I pushed my way passed Falko's frozen frame and slapped the older man in the face. The necromancer recoiled in pain, screaming. And so did I as a spike drove itself into my left eye, the pain of a knife stabbed through my right hand. I glanced up to see Falko looking at me, his resigned face gone and replaced by one of surprise. I nodded.

The necromancer reached for the pin I'd jabbed into his eye with his free hand. With a quick swing, Falko removed it with his axe, the hand dropping to the floor with a wet thud. The necromancer still screamed, trying to pull the pin free from his eye with the bloody stump of his amputated hand. Falko rested the axe on his shoulder while his free hand held another ball of fire. A maniacal grin spread across his face, a contagious one too as I felt his glee spread to my own face. "The Council doesn't arrive until morning. It's only a couple hours away but, trust me, with the experience we just had we know how to make even one hour feel like an eternity."

The axe head swung and I felt it bite into my shoulder, just deep enough to hit bone but not to sever it. Flames scorched my face, melting flesh down to the jaw bone. Like with Falko, I did nothing to numb the necromancer's pain. In fact, I turned up the pain sensitivity as far as I could, causing the necromancer to scream even louder, while ensuring the shock didn't kill him. Through the pain, I felt my own face mirror the same smile on Falko's face. Falko was right, I thought, closing my eyes and embracing the pain, we were in for a long night.

........

Short problem 1:
List every injury the narrator describes feeling in their own body in the passage about Falko and the necromancer.
Short problem 2:
Extend the passage about Falko and the necromancer beyond its final sentence.

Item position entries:
........

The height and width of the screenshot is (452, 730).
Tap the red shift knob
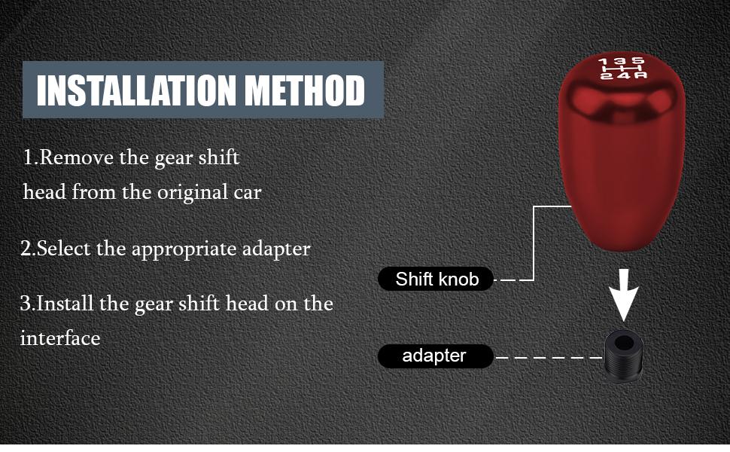point(622,158)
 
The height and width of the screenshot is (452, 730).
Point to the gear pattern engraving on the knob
point(622,68)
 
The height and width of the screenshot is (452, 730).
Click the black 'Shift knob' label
point(436,279)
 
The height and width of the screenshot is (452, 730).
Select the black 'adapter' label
point(435,356)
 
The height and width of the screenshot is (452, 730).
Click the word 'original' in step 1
point(189,192)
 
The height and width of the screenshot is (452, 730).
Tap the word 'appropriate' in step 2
point(178,249)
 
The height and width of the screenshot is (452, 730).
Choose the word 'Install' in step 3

........

Answer 1:
- A spike driven into the left eye
- A knife stabbed through the right hand
- An axe head biting into the shoulder, deep enough to hit bone
- Flames scorching the face, melting flesh down to the jaw bone

Answer 2:
Inspired by a very, very old Reddit Writing Prompt about being attacked by zombies when your specialty magic is healing. And by very old, probably one of the first ones I saw when I started responding to prompts. Wait, you're thinking, why are you only posting this now? Well, this story, like "The Cape" was one of the those stories that I got really carried away with, so instead of ever posting the story, it sat in my head unfinished in other notebooks. Then, since I was writing all those other zombie stories recently, I figured now was a good time to finally get it done. I'm pretty happy about the middle section of the story (I even did research, sort-of, of different body parts that were attacked by the zombies). If this were something I was submitting for publication or getting paid to write, yeah, there's things I'd go back to fix-up. That beginning, we should've gotten more of a look at the 4 students and who they were. Probably introducing the necromancer's motivations, and where the damn faculty disappeared off too that put the four kids in charge of castle defense. If I understood more about mental health (or bothered with research) that ending shouldn't have been so rushed, maybe introduce more about PTSD  and trauma than what I added in there real quick. But those can be added in if I ever find someone looking for a short zombie story, which by the way this already comes in at almost 4800 words (why I split into 3 parts) and if I added everything else, I'm guessing closer to 6000 words which is way too long for these blog posts.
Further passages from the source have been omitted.